I was sleeping in, having worked late the previous night. Suddenly I got a phone call from Jeremy, the company's co-founder and a team leader. "Jon," he said, "that interviewee, Dan O., has arrived early and is already at the office! Wake up!"
It was my birthday, but I was too groggy to realize it. Hastily I got out of bed and ran downstairs, where Jeremy picked me up and we rushed into the office.
Hoping not to annoy the interviewee, we ran up the stairs, opened the door and... they had filled my office to the ceiling with breakfast cereal. It was a wall of Wheat Puffs!
I had rarely been so shocked in my life.
Why wheat puffs? Just before moving our team to a real office in Providence, I had us working at my Mom's house in Rehoboth, Massachusetts. Of the twelve of half, half were effectively living there. Others were commuting. We'd stay up late working until 4am, and sleep until noon.


Stunned reaction upon seeing the office filled with wheat puffs.
Since there was no nearby source of food, often I'd go out and grab spaghetti or hamburgers or something for the whole team. One of the staple foods was breakfast cereal. Being mostly air, it was cheap, and we ate gross quantities of it. I'd even taken to stacking the cereal boxes in a huge pyramid.
Eventually, everybody got sick of presweetened cereal, but the last holdout, the cereal we could stand the most, was "Shaw's Frosted Wheat Puffs", and we still had a dozen boxes of it. I wanted to use it up, but nobody had the stomach for it, including me. I even went so far as to jokingly offer stock for anyone who'd finish it off.

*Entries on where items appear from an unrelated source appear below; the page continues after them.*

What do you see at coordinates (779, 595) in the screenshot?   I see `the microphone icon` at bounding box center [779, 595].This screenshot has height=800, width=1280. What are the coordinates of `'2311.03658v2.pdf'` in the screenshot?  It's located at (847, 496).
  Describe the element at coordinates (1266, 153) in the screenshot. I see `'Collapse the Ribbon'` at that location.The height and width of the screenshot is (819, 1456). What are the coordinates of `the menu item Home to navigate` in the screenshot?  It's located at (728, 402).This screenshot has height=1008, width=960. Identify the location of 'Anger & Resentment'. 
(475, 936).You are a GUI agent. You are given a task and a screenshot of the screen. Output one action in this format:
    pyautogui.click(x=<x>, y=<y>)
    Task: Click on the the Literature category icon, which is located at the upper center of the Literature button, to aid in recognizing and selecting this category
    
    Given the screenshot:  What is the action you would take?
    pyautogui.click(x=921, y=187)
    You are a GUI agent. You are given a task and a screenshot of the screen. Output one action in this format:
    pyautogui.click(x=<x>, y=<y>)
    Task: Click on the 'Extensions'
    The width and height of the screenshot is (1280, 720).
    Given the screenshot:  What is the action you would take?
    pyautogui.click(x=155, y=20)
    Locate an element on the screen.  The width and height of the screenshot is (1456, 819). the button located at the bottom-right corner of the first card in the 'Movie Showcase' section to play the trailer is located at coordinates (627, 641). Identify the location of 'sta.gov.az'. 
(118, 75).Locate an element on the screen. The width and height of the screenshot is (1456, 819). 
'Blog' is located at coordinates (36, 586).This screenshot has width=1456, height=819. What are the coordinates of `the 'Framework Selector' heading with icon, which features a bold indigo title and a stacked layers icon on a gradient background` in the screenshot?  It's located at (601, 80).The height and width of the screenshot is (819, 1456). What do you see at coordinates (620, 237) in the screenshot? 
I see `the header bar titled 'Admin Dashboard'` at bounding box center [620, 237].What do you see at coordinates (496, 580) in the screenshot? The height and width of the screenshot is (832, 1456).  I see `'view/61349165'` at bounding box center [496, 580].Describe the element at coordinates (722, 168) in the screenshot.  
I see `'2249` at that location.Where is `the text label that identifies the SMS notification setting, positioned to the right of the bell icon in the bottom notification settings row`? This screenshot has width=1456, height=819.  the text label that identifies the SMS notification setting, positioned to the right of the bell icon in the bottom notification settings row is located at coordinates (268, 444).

So when the idea for this prank came up, perpretrators Jeremy Gaffney, Kevin Langevin, and Jeff Langevin needed a large amount of some inert substance. Shaw's Frosted Wheat Puffs came to mind.
I shared an office with a huge plate glass window. They had taped together pieces of cardboard into one huge piece of cardboard. That went behind the window, leaving a one-inch gap. It was this gap they filled with wheat puffs, making it appear as if the entire office had been filled. As the gap got filled up, it started to sag, causing a wider space which demanded even more puffs. It took 40 boxes meaning they had to run out at 2am to purchase more.
On the morning of my birthday, as a stood there gaping, it took a few seconds for me to figure out what they must have done. But even then, I was stammering, "But, but what about Dan O.? Is he here? Didn't he arrive early?" This kind of total surprise is what makes a prank worth it. Of course, this being a nice prank, after a couple of weeks, the whole company helped take it down.
Frosted Wheat Puffs then became a running gag at Turbine. Following this were the Microsoft Wheat Puffs (TM) and Chocolate Covered Popcorn pranks!

They actually filled a cardboard backing in my office.
I have pulled a lot of pranks that I am proud of, but this one played on me is probably the most creative. It was sticky taking this prank down, so if you do this, use unsweetened cereal or popcorn -- that's cheaper -- or stryofoam packing peanuts.